* [Task instructions]:
In the records below, which lines include "every"? Copy them.

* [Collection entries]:
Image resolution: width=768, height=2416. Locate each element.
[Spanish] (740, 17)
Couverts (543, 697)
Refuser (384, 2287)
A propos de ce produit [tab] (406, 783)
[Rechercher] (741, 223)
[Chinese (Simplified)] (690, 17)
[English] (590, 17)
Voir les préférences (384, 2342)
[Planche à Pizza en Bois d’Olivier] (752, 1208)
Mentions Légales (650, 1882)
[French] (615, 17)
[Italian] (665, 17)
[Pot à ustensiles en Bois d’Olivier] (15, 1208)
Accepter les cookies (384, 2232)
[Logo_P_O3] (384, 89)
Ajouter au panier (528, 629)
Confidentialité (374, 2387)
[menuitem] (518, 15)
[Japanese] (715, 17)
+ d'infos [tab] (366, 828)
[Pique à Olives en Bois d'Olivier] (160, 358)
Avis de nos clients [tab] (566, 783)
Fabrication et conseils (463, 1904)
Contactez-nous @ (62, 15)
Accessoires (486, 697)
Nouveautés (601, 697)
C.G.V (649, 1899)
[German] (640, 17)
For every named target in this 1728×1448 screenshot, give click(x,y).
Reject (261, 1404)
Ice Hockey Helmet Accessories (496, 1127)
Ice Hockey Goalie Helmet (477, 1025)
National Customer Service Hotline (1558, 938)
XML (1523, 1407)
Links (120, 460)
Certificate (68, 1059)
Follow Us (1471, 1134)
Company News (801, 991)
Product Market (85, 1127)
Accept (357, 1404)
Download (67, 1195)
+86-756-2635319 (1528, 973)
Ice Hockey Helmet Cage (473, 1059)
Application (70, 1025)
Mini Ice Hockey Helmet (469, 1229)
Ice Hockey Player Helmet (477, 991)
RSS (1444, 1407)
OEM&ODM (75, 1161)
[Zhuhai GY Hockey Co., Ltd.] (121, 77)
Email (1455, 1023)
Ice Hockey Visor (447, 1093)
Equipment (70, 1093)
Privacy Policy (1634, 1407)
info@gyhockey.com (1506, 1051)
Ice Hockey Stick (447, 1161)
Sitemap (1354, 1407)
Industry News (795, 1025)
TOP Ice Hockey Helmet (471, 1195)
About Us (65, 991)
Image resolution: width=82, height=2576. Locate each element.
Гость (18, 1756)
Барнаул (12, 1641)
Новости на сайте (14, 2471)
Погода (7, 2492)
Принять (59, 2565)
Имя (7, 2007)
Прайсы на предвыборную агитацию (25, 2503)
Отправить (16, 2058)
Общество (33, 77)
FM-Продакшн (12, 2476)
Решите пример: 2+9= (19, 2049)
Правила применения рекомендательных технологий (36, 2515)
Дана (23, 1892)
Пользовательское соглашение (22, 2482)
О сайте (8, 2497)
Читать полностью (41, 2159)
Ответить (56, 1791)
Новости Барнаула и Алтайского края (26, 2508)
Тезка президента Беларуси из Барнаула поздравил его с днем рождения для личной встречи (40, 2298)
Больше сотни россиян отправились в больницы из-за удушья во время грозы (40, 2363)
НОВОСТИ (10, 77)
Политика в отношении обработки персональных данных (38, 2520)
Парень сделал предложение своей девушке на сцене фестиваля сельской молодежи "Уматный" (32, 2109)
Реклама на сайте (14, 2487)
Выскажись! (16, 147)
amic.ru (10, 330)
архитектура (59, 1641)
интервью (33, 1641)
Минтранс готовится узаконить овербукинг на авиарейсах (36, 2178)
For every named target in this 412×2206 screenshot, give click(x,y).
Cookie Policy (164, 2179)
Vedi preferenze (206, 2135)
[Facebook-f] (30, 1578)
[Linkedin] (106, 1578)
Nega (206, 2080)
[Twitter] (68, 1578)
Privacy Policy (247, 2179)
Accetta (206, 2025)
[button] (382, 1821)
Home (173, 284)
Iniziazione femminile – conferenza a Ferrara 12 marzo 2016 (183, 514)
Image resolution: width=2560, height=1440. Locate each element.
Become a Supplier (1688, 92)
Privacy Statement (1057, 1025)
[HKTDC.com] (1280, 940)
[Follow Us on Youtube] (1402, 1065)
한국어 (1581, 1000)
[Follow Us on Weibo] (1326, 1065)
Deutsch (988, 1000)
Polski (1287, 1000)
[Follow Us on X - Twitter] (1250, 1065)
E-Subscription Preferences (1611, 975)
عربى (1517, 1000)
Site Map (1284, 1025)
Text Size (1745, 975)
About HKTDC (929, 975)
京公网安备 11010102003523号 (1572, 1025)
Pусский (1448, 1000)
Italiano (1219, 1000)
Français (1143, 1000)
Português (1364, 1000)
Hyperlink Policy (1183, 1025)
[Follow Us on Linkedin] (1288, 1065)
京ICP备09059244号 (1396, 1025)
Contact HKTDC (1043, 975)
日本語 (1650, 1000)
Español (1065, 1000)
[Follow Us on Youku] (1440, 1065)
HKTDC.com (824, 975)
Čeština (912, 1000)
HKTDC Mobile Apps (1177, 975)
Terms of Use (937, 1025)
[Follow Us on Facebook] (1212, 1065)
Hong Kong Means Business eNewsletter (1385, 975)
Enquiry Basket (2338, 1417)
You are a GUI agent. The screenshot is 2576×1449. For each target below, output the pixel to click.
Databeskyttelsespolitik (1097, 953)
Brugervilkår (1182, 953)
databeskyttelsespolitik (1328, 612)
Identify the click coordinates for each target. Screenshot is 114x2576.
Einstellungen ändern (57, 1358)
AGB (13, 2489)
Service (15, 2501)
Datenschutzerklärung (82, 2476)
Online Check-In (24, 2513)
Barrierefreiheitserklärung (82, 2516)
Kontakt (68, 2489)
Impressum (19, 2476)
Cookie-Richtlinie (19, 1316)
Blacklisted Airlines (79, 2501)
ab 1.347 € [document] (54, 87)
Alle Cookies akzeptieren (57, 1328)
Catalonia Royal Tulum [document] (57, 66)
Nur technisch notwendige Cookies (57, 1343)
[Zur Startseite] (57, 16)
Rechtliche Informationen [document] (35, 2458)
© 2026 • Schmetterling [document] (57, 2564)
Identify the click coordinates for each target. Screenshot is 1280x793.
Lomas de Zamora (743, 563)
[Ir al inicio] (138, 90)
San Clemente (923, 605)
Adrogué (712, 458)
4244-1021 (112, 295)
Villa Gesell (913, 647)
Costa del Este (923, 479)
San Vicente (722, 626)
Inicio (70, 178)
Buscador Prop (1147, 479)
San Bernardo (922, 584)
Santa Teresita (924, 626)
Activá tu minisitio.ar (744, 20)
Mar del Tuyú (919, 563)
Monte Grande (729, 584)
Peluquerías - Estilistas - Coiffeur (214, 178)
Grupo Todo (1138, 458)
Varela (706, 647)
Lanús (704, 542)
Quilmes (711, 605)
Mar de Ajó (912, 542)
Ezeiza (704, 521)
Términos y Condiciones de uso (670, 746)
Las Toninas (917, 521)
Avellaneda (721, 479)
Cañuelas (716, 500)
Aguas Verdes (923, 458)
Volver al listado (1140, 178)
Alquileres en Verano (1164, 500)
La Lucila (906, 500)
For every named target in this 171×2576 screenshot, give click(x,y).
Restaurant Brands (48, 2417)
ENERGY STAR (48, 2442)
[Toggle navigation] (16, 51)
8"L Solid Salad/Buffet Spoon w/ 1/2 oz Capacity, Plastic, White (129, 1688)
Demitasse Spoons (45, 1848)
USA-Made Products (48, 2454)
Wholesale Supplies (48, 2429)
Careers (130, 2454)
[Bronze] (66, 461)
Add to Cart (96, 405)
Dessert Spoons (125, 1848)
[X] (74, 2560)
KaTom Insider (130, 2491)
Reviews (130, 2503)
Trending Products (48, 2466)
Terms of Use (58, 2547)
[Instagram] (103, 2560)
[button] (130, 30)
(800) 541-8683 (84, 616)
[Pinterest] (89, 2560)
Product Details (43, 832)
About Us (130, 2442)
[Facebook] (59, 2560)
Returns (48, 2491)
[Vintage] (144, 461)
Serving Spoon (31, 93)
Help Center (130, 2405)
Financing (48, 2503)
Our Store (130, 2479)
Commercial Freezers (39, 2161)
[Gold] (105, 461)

* [Task solution]:
For every named target in this 1728×1448 screenshot, give click(x,y).
For every named target in this 412×2206 screenshot, give click(x,y).
For every named target in this 171×2576 screenshot, give click(x,y).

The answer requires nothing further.